(THE DATA Opens)

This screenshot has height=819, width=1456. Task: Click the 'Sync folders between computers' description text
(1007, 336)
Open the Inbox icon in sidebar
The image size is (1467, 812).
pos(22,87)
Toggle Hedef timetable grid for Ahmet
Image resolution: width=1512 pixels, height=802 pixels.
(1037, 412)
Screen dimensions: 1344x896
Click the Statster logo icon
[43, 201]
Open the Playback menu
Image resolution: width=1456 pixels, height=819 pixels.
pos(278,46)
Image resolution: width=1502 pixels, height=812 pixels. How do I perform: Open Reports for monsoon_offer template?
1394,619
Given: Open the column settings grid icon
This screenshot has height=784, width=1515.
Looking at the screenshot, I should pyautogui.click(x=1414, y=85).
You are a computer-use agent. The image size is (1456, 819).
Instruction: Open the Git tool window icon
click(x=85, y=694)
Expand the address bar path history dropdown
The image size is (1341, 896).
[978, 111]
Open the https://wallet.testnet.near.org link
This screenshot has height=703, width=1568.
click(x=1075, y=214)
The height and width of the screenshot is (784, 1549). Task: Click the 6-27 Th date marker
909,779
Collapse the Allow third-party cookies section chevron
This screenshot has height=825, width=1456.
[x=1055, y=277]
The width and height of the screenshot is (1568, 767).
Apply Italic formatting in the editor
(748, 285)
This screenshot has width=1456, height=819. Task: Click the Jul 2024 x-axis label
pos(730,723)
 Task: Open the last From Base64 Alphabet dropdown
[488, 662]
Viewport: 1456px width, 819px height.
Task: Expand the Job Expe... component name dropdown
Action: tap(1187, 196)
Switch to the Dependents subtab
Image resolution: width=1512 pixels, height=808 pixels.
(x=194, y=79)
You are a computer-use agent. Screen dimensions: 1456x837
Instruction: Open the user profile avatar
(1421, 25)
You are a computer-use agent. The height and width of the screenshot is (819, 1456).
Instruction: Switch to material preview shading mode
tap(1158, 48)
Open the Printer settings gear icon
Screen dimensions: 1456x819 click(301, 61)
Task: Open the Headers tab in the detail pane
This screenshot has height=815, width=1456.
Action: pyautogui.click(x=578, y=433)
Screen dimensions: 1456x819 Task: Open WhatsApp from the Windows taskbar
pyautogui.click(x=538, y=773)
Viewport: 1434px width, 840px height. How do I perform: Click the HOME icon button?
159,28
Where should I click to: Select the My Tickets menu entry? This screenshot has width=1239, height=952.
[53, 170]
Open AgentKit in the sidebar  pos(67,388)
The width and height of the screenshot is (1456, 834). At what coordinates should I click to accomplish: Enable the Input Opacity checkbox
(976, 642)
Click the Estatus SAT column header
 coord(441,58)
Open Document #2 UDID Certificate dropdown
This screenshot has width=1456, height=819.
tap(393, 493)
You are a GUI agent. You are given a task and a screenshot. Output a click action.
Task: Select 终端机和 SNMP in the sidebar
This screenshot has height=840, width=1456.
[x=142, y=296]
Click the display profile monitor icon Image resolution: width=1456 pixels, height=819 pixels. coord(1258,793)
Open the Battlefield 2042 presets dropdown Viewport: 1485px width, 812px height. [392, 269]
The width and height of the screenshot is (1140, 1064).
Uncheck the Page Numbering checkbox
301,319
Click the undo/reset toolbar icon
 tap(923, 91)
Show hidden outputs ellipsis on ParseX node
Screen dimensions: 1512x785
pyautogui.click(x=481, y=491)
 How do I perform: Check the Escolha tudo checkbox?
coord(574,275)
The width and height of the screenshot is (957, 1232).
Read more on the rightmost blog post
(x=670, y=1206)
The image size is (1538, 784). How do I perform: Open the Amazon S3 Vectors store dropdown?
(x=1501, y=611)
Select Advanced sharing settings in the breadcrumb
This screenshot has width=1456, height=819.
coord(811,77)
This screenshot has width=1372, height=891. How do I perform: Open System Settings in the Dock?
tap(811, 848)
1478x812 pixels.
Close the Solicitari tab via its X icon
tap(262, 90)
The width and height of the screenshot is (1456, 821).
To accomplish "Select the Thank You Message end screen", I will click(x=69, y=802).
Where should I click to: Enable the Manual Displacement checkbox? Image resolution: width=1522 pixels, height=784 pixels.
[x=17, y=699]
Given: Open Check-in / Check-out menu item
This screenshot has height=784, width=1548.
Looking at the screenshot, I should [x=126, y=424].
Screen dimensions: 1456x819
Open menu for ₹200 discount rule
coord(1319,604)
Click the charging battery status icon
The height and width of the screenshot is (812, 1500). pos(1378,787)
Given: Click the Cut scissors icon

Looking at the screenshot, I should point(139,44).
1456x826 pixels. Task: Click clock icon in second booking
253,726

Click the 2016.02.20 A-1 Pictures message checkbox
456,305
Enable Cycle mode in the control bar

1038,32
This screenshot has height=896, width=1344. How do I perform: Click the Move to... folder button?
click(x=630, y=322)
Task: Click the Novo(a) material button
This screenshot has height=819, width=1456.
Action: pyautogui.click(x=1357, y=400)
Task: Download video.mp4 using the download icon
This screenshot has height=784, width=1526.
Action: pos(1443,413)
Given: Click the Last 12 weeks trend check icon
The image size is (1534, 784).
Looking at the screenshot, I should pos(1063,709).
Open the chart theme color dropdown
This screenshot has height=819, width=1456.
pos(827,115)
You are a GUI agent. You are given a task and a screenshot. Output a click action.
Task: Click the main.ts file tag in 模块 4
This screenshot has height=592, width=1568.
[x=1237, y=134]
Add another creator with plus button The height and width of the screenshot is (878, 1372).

(THE DATA Closes)

■ ABOUT THIS EXERCISE: Transcribe exactly, please, the lines from the one with "Task: Click the main.ts file tag in 模块 4" to the last line of the entries above, ends included.

■ COMPLETED TASK:
Task: Click the main.ts file tag in 模块 4
This screenshot has height=592, width=1568.
[x=1237, y=134]
Add another creator with plus button The height and width of the screenshot is (878, 1372).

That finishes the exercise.